TANA
TORAJA - Kejari Tana Toraja, Sulawesi
Selatan, menetapkan satu tersangka dalam kasus dugaan
korupsi proyek irigasi perpipaan Dinas Pertanian Toraja Utara tahun anggaran 2024.
Penetapan ini diumumkan Rabu (3/12/2025) setelah penyidik memastikan
terpenuhinya dua alat bukti yang sah.
Kepala
Kejari Tana Toraja, Frendra AH menyatakan tersangka berinisial
TR, yang menjabat sebagai Kepala Bidang Sarana dan Prasarana Dinas Pertanian
Toraja Utara. Selain memiliki kewenangan sebagai pejabat struktural, TR juga
diberi tanggung jawab sebagai pelaksana kegiatan sekaligus koordinator lapangan
tim teknis.
“Jabatan
rangkap inilah yang diduga memudahkan TR mengatur dan mengendalikan pelaksanaan
proyek irigasi perpipaan di lapangan,” kata Frendra, Rabu (3/12/2025).
Penyidikan
Melibatkan 118 Saksi
Frendra
menjelaskan proses penyidikan telah berlangsung cukup lama dan melibatkan
pemeriksaan intensif terhadap 118 saksi. Para saksi berasal dari Kementerian
Pertanian RI, Dinas Tanaman Pangan Hortikultura dan Perkebunan Provinsi
Sulawesi Selatan, hingga pejabat dan pihak terkait di Kabupaten Toraja Utara.
"Dari
keterangan para saksi dan bukti yang diperoleh, penyidik meyakini bahwa TR
berperan aktif dalam pengaturan pembelian material hingga penyusunan laporan
pertanggungjawaban," ucapnya.

····················

» **YANG AKAN DIKERJAKAN**:
1 – Jawablah pertanyaan berikut berdasarkan berita tentang kasus korupsi proyek irigasi perpipaan di atas.
(a) Pada hari dan tanggal apa penetapan tersangka diumumkan?
(b) Apa jabatan struktural TR di Dinas Pertanian Toraja Utara?
(c) Berapa jumlah saksi yang diperiksa dalam penyidikan?
2 – Ambil tanpa perubahan rentang baris dalam catatan di bawah, mulai dari awal catatan hingga baris yang memuat "coord(49,130)". Baris pertama dan baris terakhir rentang itu ikut disalin.

····················

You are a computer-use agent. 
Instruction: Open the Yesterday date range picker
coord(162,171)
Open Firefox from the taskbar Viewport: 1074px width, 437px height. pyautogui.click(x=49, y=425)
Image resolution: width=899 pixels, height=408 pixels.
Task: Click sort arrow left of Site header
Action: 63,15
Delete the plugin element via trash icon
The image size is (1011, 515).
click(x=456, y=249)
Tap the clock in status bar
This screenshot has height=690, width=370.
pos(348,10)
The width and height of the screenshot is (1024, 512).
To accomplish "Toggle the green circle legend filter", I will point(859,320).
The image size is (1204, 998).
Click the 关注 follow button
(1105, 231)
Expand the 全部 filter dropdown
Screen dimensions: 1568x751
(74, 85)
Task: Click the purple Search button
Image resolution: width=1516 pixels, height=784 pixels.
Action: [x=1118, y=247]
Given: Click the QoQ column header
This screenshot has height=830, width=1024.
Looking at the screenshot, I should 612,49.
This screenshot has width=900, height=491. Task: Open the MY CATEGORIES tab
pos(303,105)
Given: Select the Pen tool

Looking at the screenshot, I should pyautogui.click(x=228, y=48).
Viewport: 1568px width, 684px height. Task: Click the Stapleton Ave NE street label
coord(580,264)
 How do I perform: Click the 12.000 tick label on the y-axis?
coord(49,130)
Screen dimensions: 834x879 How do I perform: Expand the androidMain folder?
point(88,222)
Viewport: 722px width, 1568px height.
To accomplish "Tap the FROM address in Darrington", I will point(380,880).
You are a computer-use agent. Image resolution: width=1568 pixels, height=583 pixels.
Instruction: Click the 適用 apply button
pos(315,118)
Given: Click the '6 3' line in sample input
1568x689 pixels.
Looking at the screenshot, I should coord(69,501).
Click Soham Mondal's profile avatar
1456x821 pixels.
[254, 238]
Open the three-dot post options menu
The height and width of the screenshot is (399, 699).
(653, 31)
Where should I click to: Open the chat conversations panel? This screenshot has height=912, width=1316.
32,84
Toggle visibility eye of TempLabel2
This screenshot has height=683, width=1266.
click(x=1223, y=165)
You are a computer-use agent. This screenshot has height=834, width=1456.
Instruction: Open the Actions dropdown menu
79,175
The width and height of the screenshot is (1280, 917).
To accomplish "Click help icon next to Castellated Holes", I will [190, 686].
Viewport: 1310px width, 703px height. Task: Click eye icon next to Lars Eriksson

····················

» **JAWABAN LATIHAN**:
1 –
(a) Rabu (3/12/2025).
(b) Kepala Bidang Sarana dan Prasarana Dinas Pertanian Toraja Utara.
(c) 118 saksi.

2 –
You are a computer-use agent. 
Instruction: Open the Yesterday date range picker
coord(162,171)
Open Firefox from the taskbar Viewport: 1074px width, 437px height. pyautogui.click(x=49, y=425)
Image resolution: width=899 pixels, height=408 pixels.
Task: Click sort arrow left of Site header
Action: 63,15
Delete the plugin element via trash icon
The image size is (1011, 515).
click(x=456, y=249)
Tap the clock in status bar
This screenshot has height=690, width=370.
pos(348,10)
The width and height of the screenshot is (1024, 512).
To accomplish "Toggle the green circle legend filter", I will point(859,320).
The image size is (1204, 998).
Click the 关注 follow button
(1105, 231)
Expand the 全部 filter dropdown
Screen dimensions: 1568x751
(74, 85)
Task: Click the purple Search button
Image resolution: width=1516 pixels, height=784 pixels.
Action: [x=1118, y=247]
Given: Click the QoQ column header
This screenshot has height=830, width=1024.
Looking at the screenshot, I should 612,49.
This screenshot has width=900, height=491. Task: Open the MY CATEGORIES tab
pos(303,105)
Given: Select the Pen tool

Looking at the screenshot, I should pyautogui.click(x=228, y=48).
Viewport: 1568px width, 684px height. Task: Click the Stapleton Ave NE street label
coord(580,264)
 How do I perform: Click the 12.000 tick label on the y-axis?
coord(49,130)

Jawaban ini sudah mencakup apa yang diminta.